From 2003 to 2005, Dietrich served as President of the International Society for the History, Philosophy, and Social Studies of Biology (ISHPSSB). He was Editor-in-Chief of the Journal of the History of Biology from 2012 to 2017, and was Editor of the Mendel Newsletter, which was published by the American Philosophical Society until 2025.

Dietrich is a fellow of the American Association for the Advancement of Science. He was elected Chair of Section L of the AAAS in 2017.

==Books==
- Rebels, Mavericks, and Heretics in Biology, Edited by Oren Harmon and Michael R. Dietrich, Yale University Press, 2008.
- The Educated Eye: Visual Culture and Pedagogy in the Life Sciences, Edited by Nancy Anderson and Michael R. Dietrich, University Press of New England, 2012.

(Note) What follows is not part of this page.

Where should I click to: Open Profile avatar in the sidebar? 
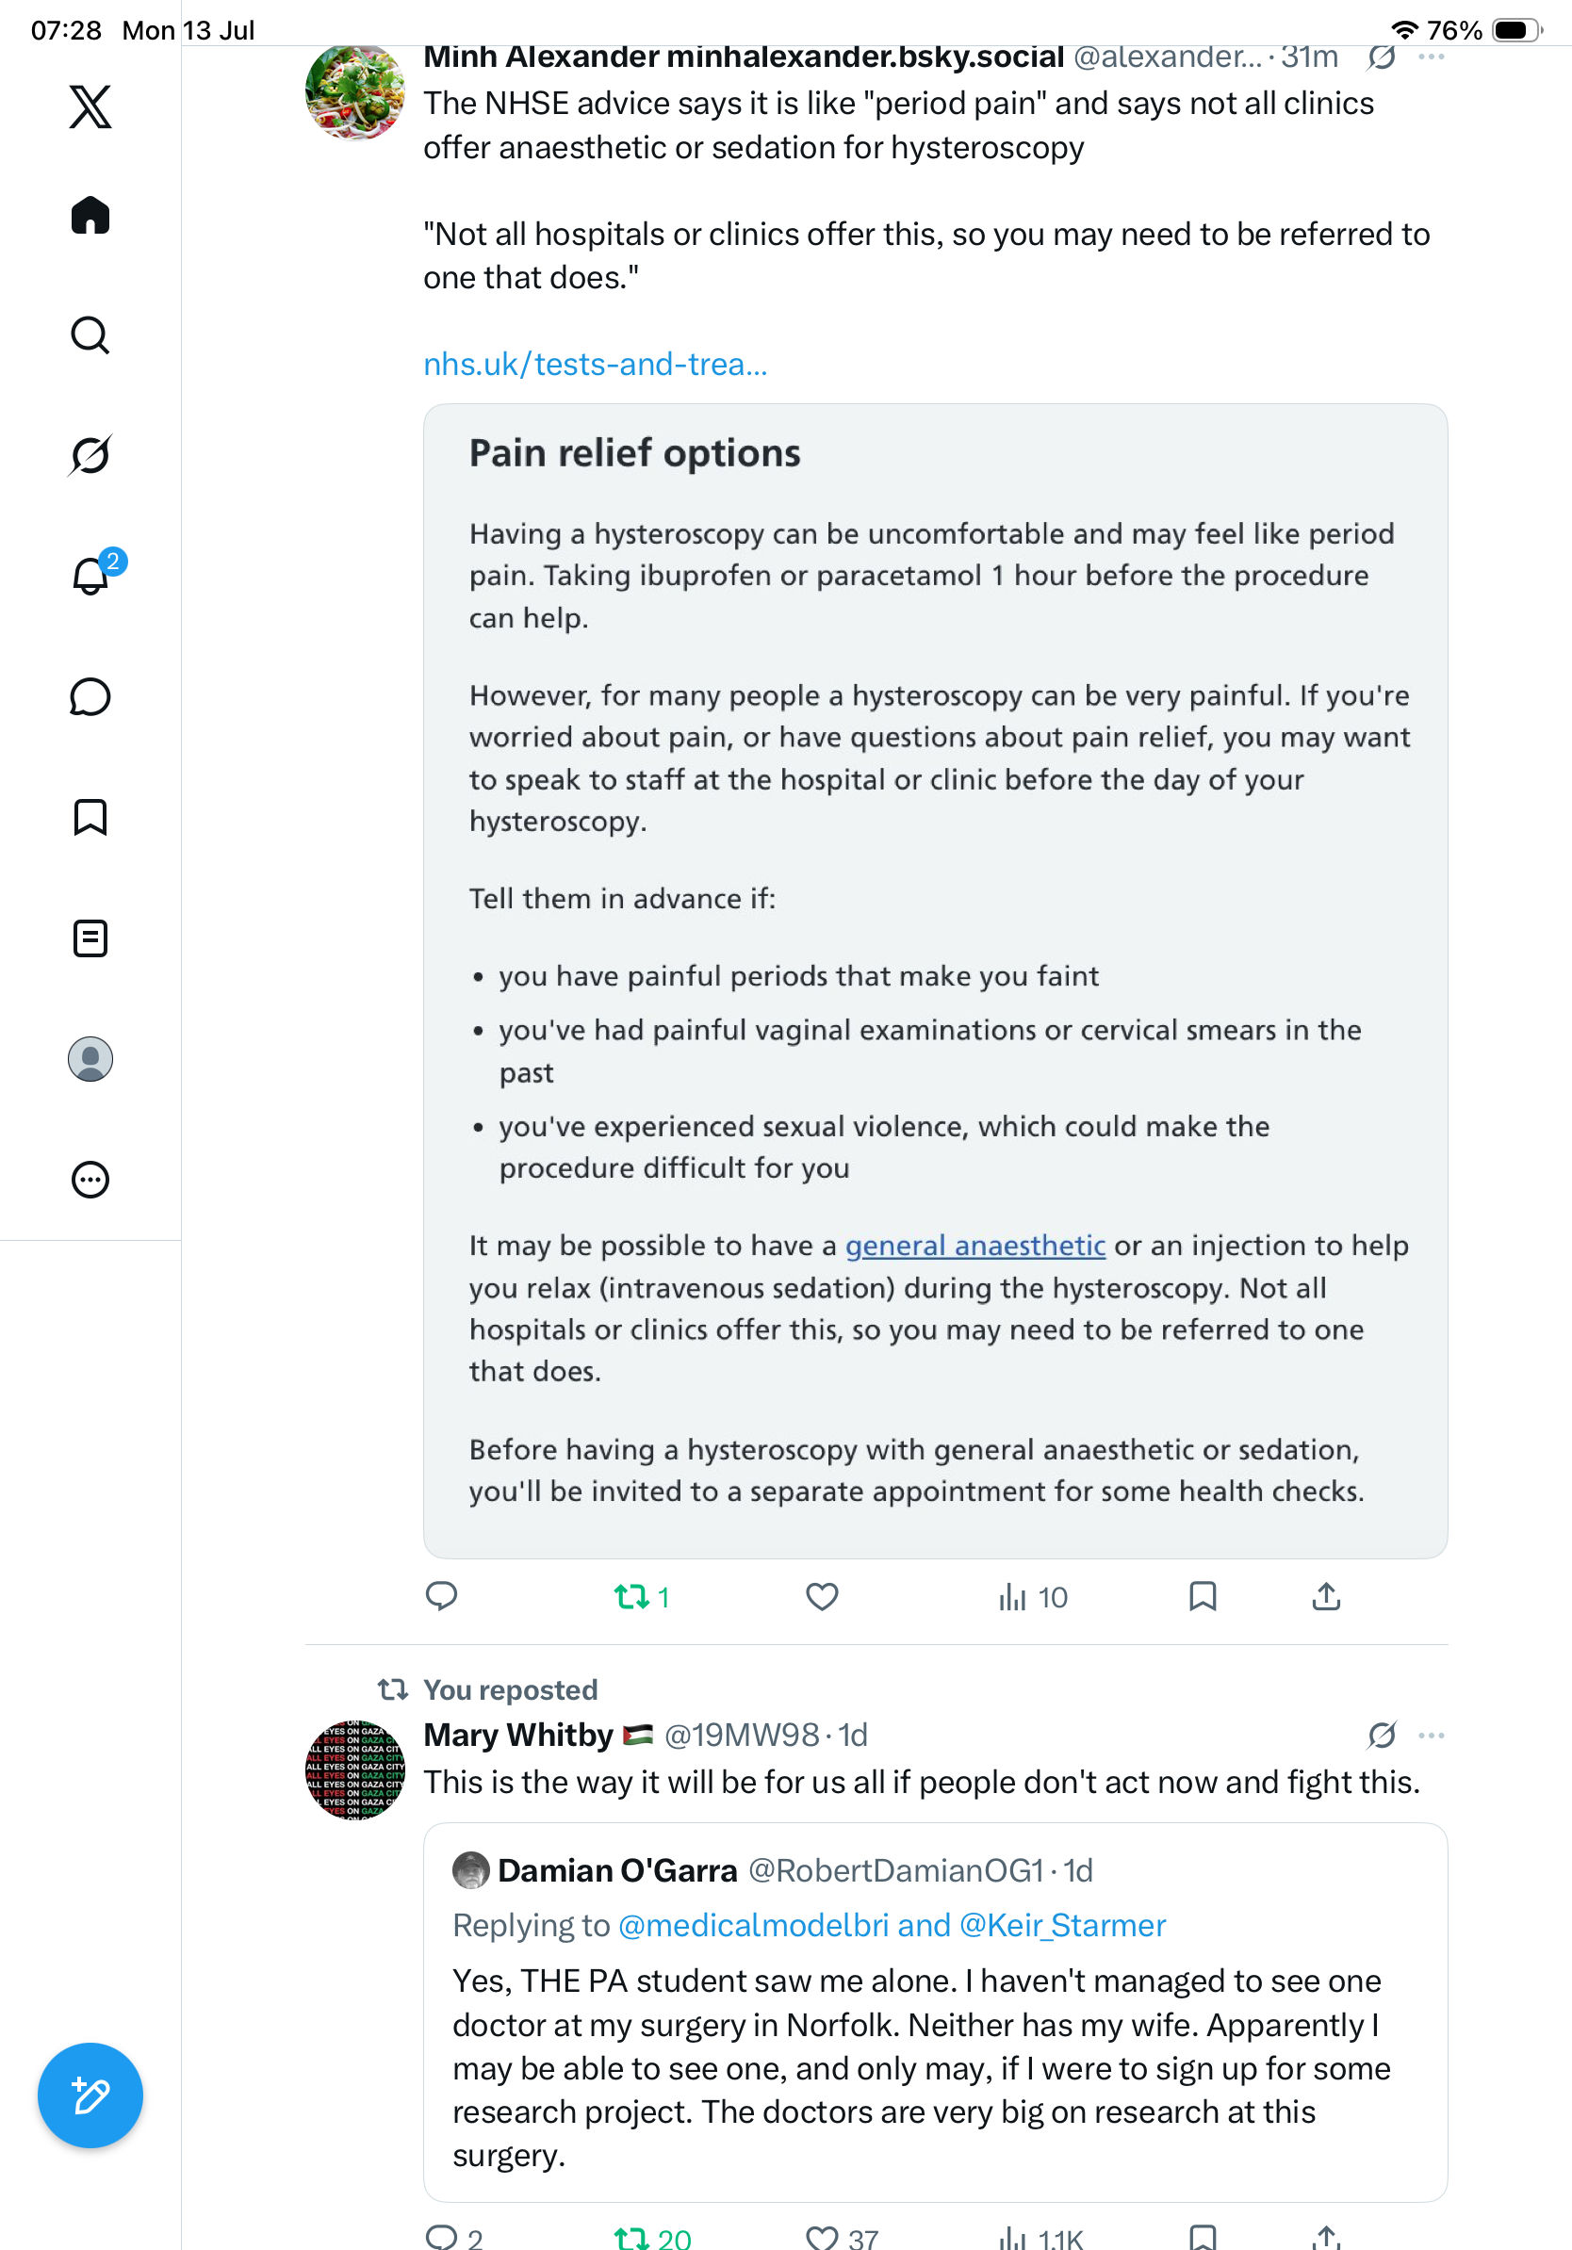[x=90, y=1058]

- Outsider Scientists: Routes to Innovation in Biology, Edited by Oren Harmon and Michael R. Dietrich, University of Chicago Press, 2013.
- Dreamers, Visionaries, and Revolutionaries in the Life Sciences, Edited by Oren Harmon and Michael R. Dietrich, University of Chicago Press, 2018.
- Nature Remade: Engineering Life, Envisioning Worlds (University of Chicago Press, 2021) with Luis Campos, Tiago Saraiva, and Christian Young.
- Handbook of the Historiography of Biology (Springer, 2021) with Oren Harman and Mark Borrello.
- Scaffolding: Selected Contributions of James R. Griesemer to History, Philosophy, and Biology (Springer, 2025) with Rachel Ankeny and Sabina Leonelli.